The number of threads returned by this function is a hint, and Intel MKL may actually use a different number.

Reference:

https://software.intel.com/en-us/node/471142

SergeyKostrov
Valued Contributor II
489 Views

>>...The number of threads returned by this function is a hint, and Intel MKL may actually use a different number. By default a number of threads used by MKL is equal to the number of cores.
Gregg_S_Intel
Employee
489 Views

Sergey Kostrov wrote:

>>...The number of threads returned by this function is a hint, and Intel MKL may actually use a different number.

By default a number of threads used by MKL is equal to the number of cores.

Yes, although I am hoping this will change soon for Intel Xeon Phi x200 processors, where best performance may often be 2 threads per core.

Mikhail_K_
Beginner
489 Views

What is the exact reason why this cannot be fixed to what everyone would obviously expect -- use full power of your CPU/all threads by default? Independently of threads per core?

This is the most tired MKL problem

Gregg_S_Intel
Employee
489 Views

MKL performance is usually best with 1 hardware thread per core.  For many HPC kernels and applications it is best not to use all available hardware threads.

Mikhail_K_
Beginner
489 Views

For memory bounded functions like vdMul I double the performance by setting number of threads manually

SergeyKostrov
Valued Contributor II
489 Views

>>...What is the exact reason why this cannot be fixed to what everyone would obviously expect -- use full power of your CPU/all >>threads by default? Independently of threads per core? Mikhail, That default "problem" could be easily fixed and a different number of threads for MKL could be set with mkl_set_num_threads function. >>...What is the exact reason why this cannot be fixed... Access to L2 cache is a primary reason because it is shared between cores. If you look at specs of any Intel CPU you will see something like: ... Size of L2 Cache = 1MB ( 256KB per core / shared for data & instructions ) ...
Mikhail_K_
Beginner
489 Views

For VM functions I don't think there is any cache reuse...
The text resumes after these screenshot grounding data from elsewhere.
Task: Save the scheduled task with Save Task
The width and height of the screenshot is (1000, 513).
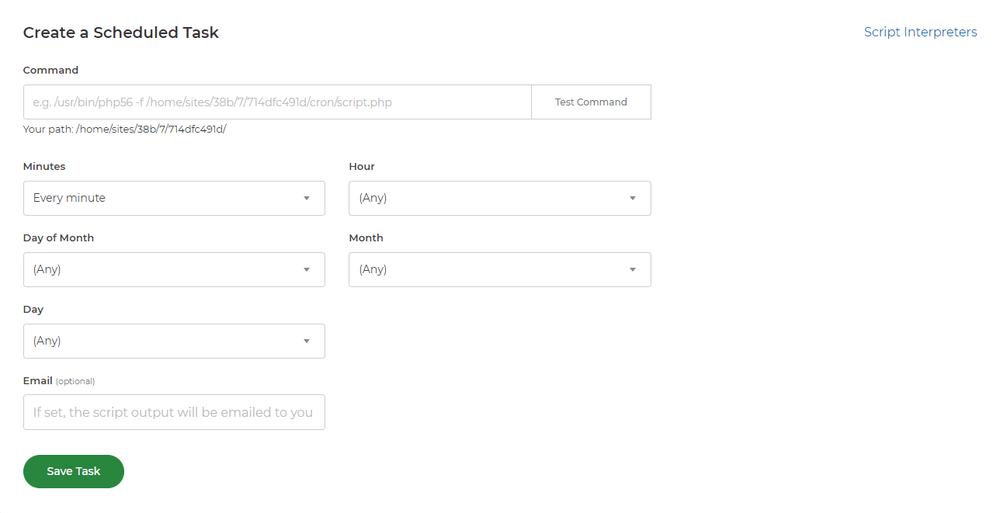Action: (73, 472)
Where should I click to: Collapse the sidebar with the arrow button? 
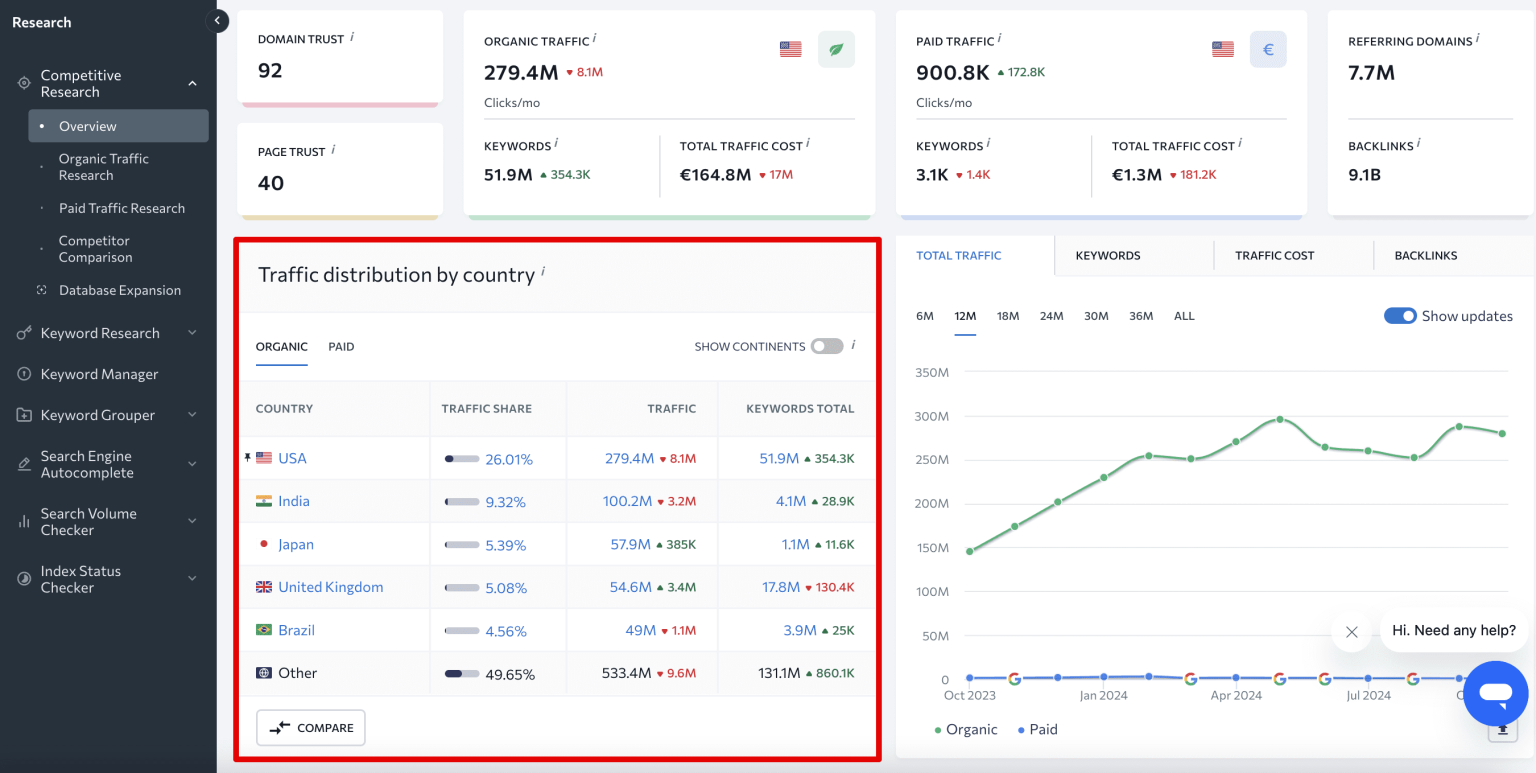pos(217,21)
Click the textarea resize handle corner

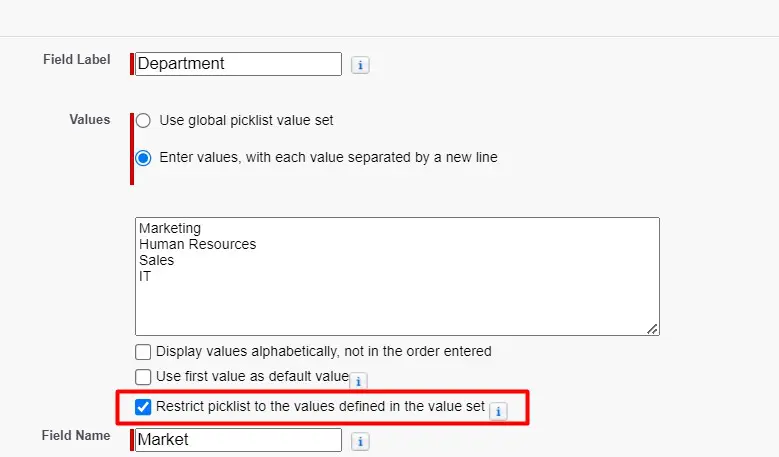click(653, 328)
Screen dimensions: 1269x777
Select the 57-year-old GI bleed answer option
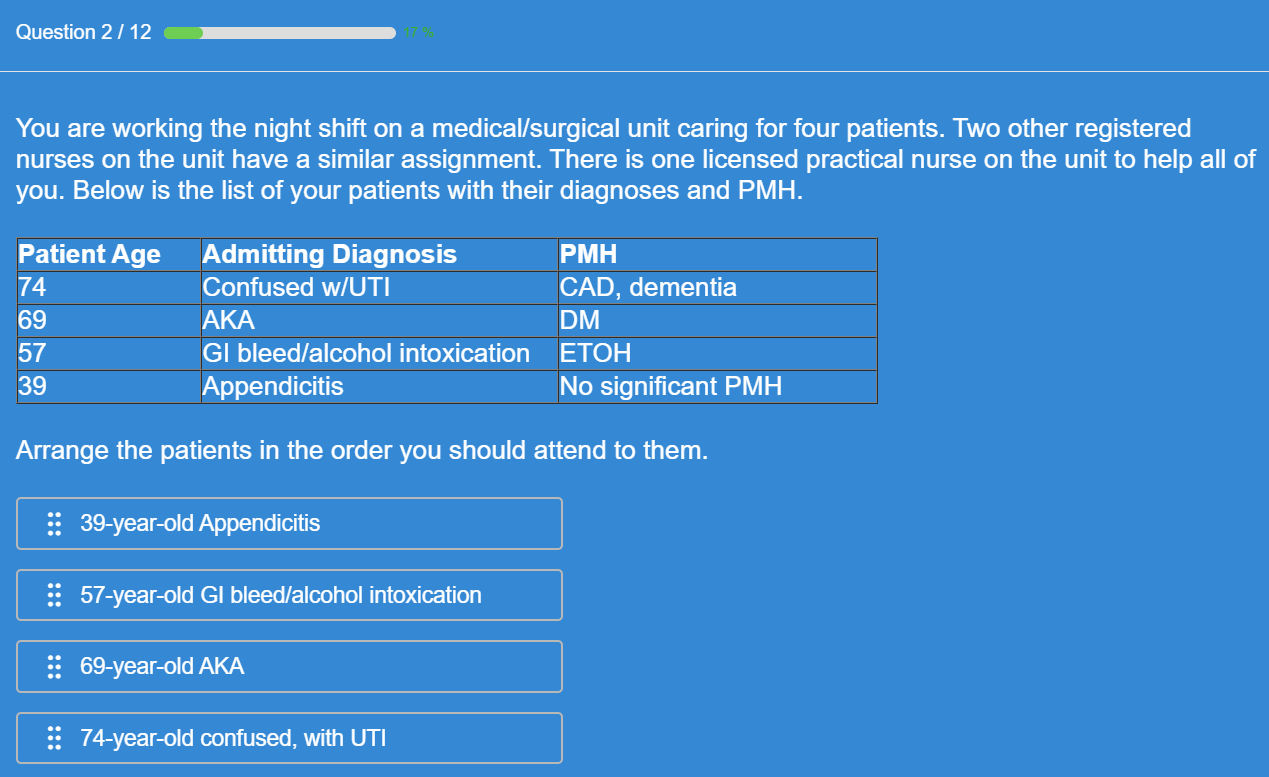click(x=289, y=595)
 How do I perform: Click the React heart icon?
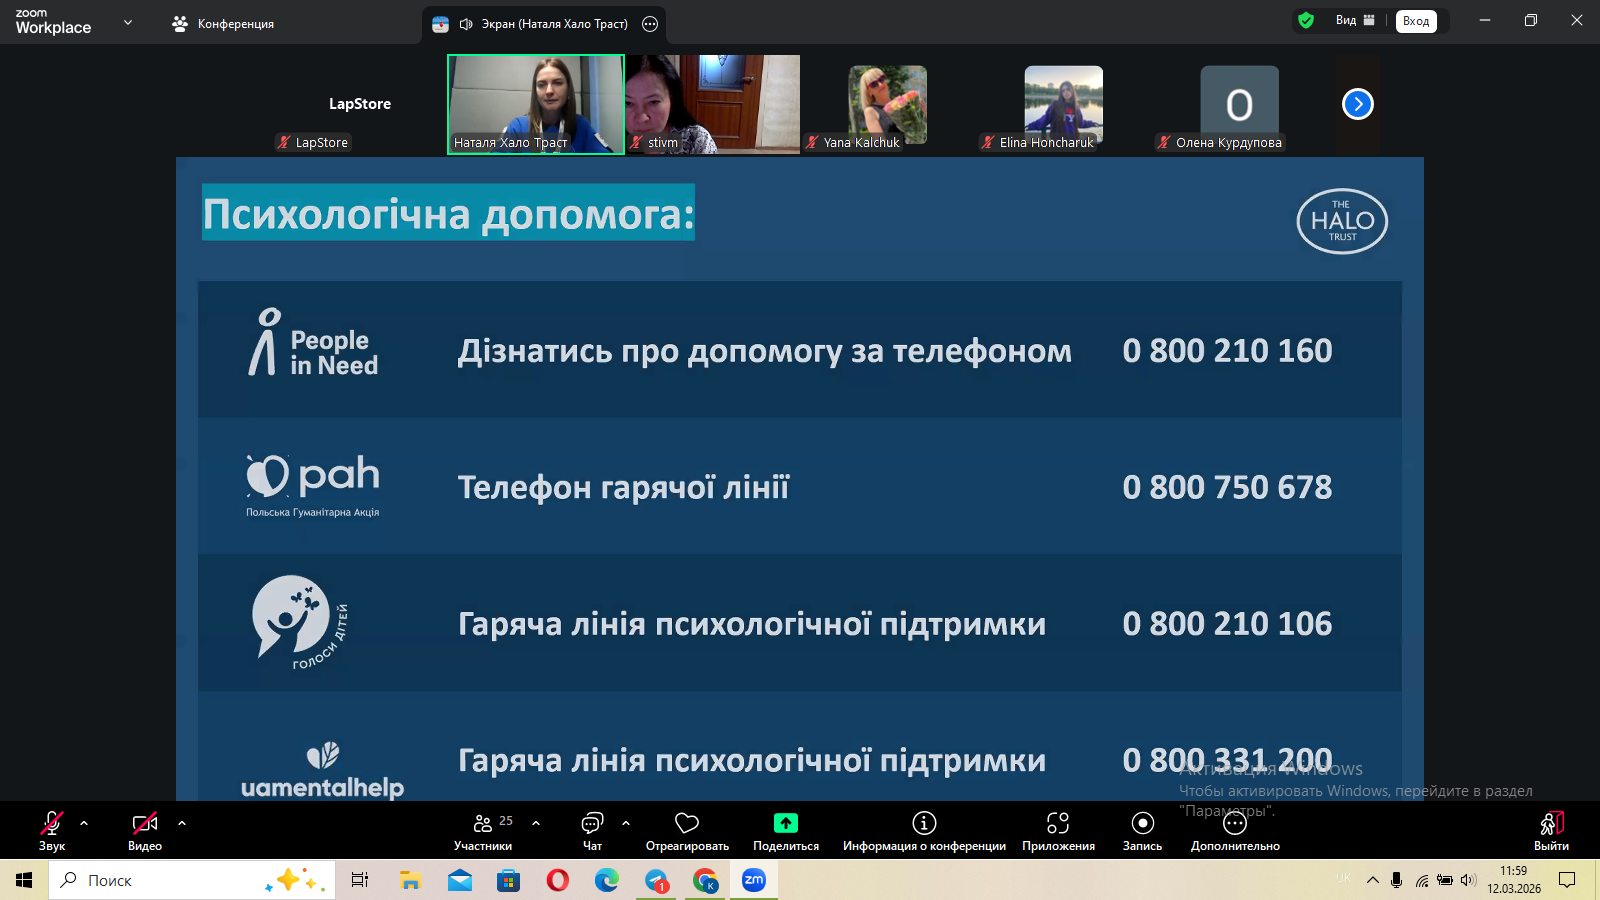[687, 823]
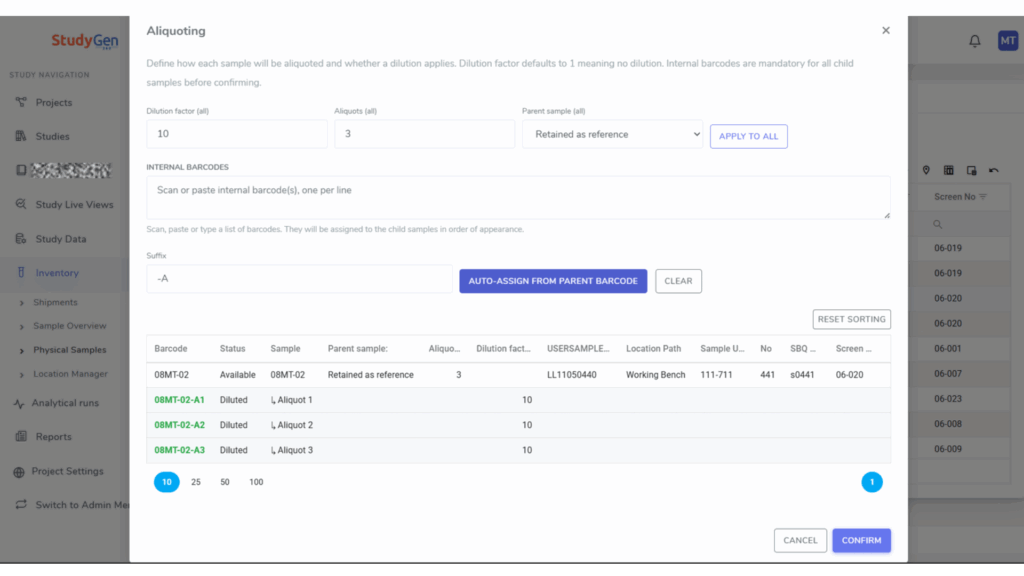This screenshot has height=576, width=1024.
Task: Click the Apply To All button
Action: click(748, 136)
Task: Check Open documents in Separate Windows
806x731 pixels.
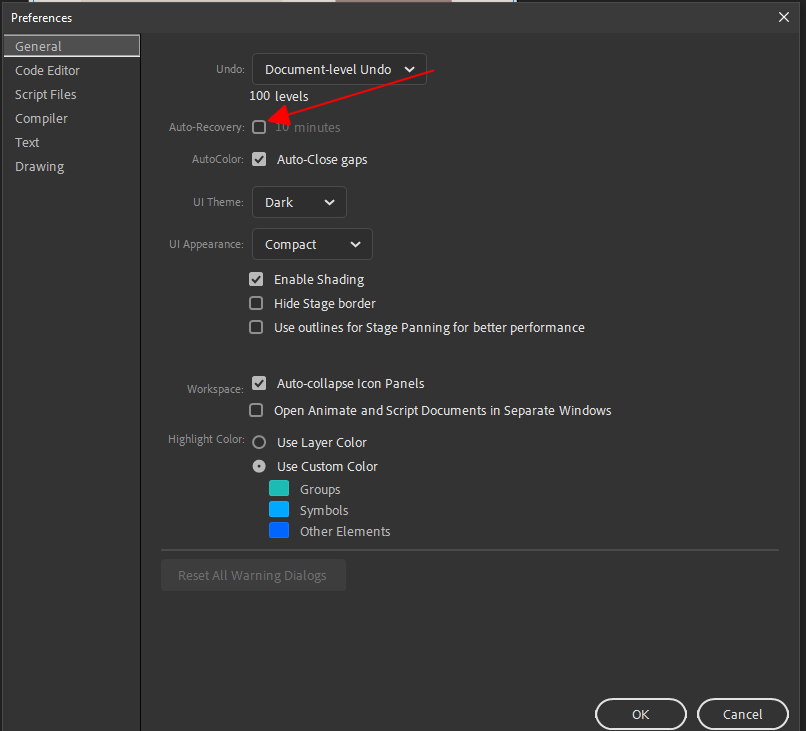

Is it not possible to differentiate between different parallelization regimes, one for BLAS functions and something else for the VM/VSL pack?

I turned off hyper-threading for now...

 

"Intel® Math Kernel Library (Intel® MKL) accelerates math processing routines that increase application performance and reduce development time."

Seriously, VM functions running at 50% capacity on an Intel processor with hyper-threading (Intel's invention)?

If there is one company that should be able to solve this, it is definitely Intel.

TimP
Black Belt
489 Views

Mikhail Kovalev wrote:

For VM functions I don't think there is any cache reuse...

Is it not possible to differentiate between different parallelization regimes, one for BLAS functions and something else for the VM/VSL pack?

I turned off hyper-threading for now...

 

"Intel® Math Kernel Library (Intel® MKL) accelerates math processing routines that increase application performance and reduce development time."

Seriously, VM functions running at 50% capacity on an Intel processor with hyper-threading (Intel's invention)?

If there is one company that should be able to solve this, it is definitely Intel.

Intel never intended hyperthreading to give a major boost to floating point applications with normal cache locality.  Intel tried a slightly different tack with the MIC KNC but the current KNL returns to the favoritism for 1 thread per core with MKL.  There have also been CPUs without HT, but Intel didn't consider the benefit large enough to continue (if you consider that a solution).

If you read these forums carefully, you will see reports about how hyperthreading gives a small benefit in many cases even though just 1 thread per core is active at the MKL level.

You may have a point that specialized applications which use VML may have low cache locality, but certainly not all of them would be that way.